* What to do *
Write out the entries again. Match each one exactly.
*** Supplied records Section Begins ***
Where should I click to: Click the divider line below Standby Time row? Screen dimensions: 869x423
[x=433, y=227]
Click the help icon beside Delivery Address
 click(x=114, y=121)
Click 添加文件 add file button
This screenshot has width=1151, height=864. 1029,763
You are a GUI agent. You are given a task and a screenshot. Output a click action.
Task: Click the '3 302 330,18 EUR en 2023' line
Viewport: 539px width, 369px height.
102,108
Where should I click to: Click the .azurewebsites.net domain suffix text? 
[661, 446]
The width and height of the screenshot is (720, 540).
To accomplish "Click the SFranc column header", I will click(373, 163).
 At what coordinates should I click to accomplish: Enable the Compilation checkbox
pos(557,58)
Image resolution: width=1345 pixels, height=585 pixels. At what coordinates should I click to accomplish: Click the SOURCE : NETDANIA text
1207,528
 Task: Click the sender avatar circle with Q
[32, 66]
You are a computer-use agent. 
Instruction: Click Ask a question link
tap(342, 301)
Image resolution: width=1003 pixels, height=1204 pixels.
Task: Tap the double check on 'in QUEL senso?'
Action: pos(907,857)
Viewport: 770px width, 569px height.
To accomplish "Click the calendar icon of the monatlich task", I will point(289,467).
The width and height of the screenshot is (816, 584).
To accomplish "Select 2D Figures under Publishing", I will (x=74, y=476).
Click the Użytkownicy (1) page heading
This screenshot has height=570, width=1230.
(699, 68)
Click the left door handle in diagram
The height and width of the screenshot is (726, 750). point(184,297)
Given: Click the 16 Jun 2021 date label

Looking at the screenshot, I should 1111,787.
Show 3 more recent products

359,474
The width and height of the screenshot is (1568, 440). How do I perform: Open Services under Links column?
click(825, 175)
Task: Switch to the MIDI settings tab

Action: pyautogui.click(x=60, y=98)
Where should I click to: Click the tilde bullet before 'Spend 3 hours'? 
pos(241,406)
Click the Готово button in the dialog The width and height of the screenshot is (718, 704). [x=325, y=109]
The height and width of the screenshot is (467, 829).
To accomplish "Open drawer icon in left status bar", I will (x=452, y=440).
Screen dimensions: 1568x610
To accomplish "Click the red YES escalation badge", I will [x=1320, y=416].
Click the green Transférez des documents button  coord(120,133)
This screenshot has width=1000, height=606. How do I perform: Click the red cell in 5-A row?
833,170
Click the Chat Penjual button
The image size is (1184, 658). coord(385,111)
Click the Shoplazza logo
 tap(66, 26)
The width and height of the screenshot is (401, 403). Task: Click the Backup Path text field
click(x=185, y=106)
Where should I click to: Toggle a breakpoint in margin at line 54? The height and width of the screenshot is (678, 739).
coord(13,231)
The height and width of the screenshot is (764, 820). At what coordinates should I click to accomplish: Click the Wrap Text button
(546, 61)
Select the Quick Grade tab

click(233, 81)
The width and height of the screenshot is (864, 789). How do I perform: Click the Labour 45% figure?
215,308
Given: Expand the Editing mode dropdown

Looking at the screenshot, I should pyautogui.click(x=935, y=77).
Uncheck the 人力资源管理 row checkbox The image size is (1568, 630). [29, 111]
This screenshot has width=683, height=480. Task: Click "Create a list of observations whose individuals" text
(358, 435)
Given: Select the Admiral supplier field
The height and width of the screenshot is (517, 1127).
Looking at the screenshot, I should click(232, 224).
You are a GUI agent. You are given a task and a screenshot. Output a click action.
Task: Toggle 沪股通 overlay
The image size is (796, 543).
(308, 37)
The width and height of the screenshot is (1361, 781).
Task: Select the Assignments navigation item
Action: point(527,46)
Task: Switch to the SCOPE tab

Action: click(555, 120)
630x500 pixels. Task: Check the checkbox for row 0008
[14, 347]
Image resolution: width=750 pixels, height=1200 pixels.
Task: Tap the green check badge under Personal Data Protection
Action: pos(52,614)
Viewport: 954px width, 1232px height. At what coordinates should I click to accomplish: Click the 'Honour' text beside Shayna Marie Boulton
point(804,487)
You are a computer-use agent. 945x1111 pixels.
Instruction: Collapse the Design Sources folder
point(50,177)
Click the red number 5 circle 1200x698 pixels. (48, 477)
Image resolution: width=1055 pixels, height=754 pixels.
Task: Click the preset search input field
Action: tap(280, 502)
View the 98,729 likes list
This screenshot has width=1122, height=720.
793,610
*** Supplied records Section Ends ***
* Response *
Where should I click to: Click the divider line below Standby Time row? Screen dimensions: 869x423
[x=433, y=227]
Click the help icon beside Delivery Address
 click(x=114, y=121)
Click 添加文件 add file button
This screenshot has width=1151, height=864. 1029,763
You are a GUI agent. You are given a task and a screenshot. Output a click action.
Task: Click the '3 302 330,18 EUR en 2023' line
Viewport: 539px width, 369px height.
102,108
Where should I click to: Click the .azurewebsites.net domain suffix text? 
[661, 446]
The width and height of the screenshot is (720, 540).
To accomplish "Click the SFranc column header", I will click(373, 163).
 At what coordinates should I click to accomplish: Enable the Compilation checkbox
pos(557,58)
Image resolution: width=1345 pixels, height=585 pixels. At what coordinates should I click to accomplish: Click the SOURCE : NETDANIA text
1207,528
 Task: Click the sender avatar circle with Q
[32, 66]
You are a computer-use agent. 
Instruction: Click Ask a question link
tap(342, 301)
Image resolution: width=1003 pixels, height=1204 pixels.
Task: Tap the double check on 'in QUEL senso?'
Action: pos(907,857)
Viewport: 770px width, 569px height.
To accomplish "Click the calendar icon of the monatlich task", I will point(289,467).
The width and height of the screenshot is (816, 584).
To accomplish "Select 2D Figures under Publishing", I will (x=74, y=476).
Click the Użytkownicy (1) page heading
This screenshot has height=570, width=1230.
(699, 68)
Click the left door handle in diagram
The height and width of the screenshot is (726, 750). point(184,297)
Given: Click the 16 Jun 2021 date label

Looking at the screenshot, I should 1111,787.
Show 3 more recent products

359,474
The width and height of the screenshot is (1568, 440). How do I perform: Open Services under Links column?
click(825, 175)
Task: Switch to the MIDI settings tab

Action: pyautogui.click(x=60, y=98)
Where should I click to: Click the tilde bullet before 'Spend 3 hours'? 
pos(241,406)
Click the Готово button in the dialog The width and height of the screenshot is (718, 704). [x=325, y=109]
The height and width of the screenshot is (467, 829).
To accomplish "Open drawer icon in left status bar", I will (x=452, y=440).
Screen dimensions: 1568x610
To accomplish "Click the red YES escalation badge", I will [x=1320, y=416].
Click the green Transférez des documents button  coord(120,133)
This screenshot has width=1000, height=606. How do I perform: Click the red cell in 5-A row?
833,170
Click the Chat Penjual button
The image size is (1184, 658). coord(385,111)
Click the Shoplazza logo
 tap(66, 26)
The width and height of the screenshot is (401, 403). Task: Click the Backup Path text field
click(x=185, y=106)
Where should I click to: Toggle a breakpoint in margin at line 54? The height and width of the screenshot is (678, 739).
coord(13,231)
The height and width of the screenshot is (764, 820). At what coordinates should I click to accomplish: Click the Wrap Text button
(546, 61)
Select the Quick Grade tab

click(233, 81)
The width and height of the screenshot is (864, 789). How do I perform: Click the Labour 45% figure?
215,308
Given: Expand the Editing mode dropdown

Looking at the screenshot, I should pyautogui.click(x=935, y=77).
Uncheck the 人力资源管理 row checkbox The image size is (1568, 630). [29, 111]
This screenshot has width=683, height=480. Task: Click "Create a list of observations whose individuals" text
(358, 435)
Given: Select the Admiral supplier field
The height and width of the screenshot is (517, 1127).
Looking at the screenshot, I should click(232, 224).
You are a GUI agent. You are given a task and a screenshot. Output a click action.
Task: Toggle 沪股通 overlay
The image size is (796, 543).
(308, 37)
The width and height of the screenshot is (1361, 781).
Task: Select the Assignments navigation item
Action: point(527,46)
Task: Switch to the SCOPE tab

Action: click(555, 120)
630x500 pixels. Task: Check the checkbox for row 0008
[14, 347]
Image resolution: width=750 pixels, height=1200 pixels.
Task: Tap the green check badge under Personal Data Protection
Action: pos(52,614)
Viewport: 954px width, 1232px height. At what coordinates should I click to accomplish: Click the 'Honour' text beside Shayna Marie Boulton
point(804,487)
You are a computer-use agent. 945x1111 pixels.
Instruction: Collapse the Design Sources folder
point(50,177)
Click the red number 5 circle 1200x698 pixels. (48, 477)
Image resolution: width=1055 pixels, height=754 pixels.
Task: Click the preset search input field
Action: tap(280, 502)
View the 98,729 likes list
This screenshot has width=1122, height=720.
793,610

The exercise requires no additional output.